Friday, February 28th, 2020
Black-billed Magpie, East Millcreek, Salt Lake City, Utah, 28 February 2020.
Black-billed Magpie.

Around here, it’s hard not to have a certain appreciation for magpies. People complain about their noisy, thievin’ ways—but them’s the ways of most corvids, after all.

I do miss crows—I’ve only heard one or two caws out here in more than six months, whereas hardly a day would go by in Maine without hearing a few dozen—but Black-billed Magpies fill the niche pretty nicely here.

They’re smart.
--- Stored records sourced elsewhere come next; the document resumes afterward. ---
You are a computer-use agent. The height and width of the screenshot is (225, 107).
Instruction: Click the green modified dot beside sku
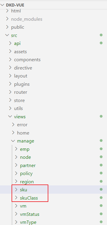(101, 190)
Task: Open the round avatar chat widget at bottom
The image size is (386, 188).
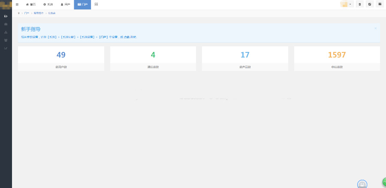Action: point(362,184)
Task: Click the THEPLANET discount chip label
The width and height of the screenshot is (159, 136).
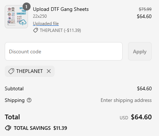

They’re vocal (with a larger vocabulary than crows). They’re smart. Amusing. (I enjoyed watching that pair sneak up and pull on the tail of a Golden Eagle that one day not long ago.) And you can interact with them pretty easily. I think one or two even recognize Jack and me by now.

I’ve seen four corvids along the foothills trail—magpie, scrub-jay, raven, Steller’s jay—and a few crows in town. Might even get to see a pinion jay at some point.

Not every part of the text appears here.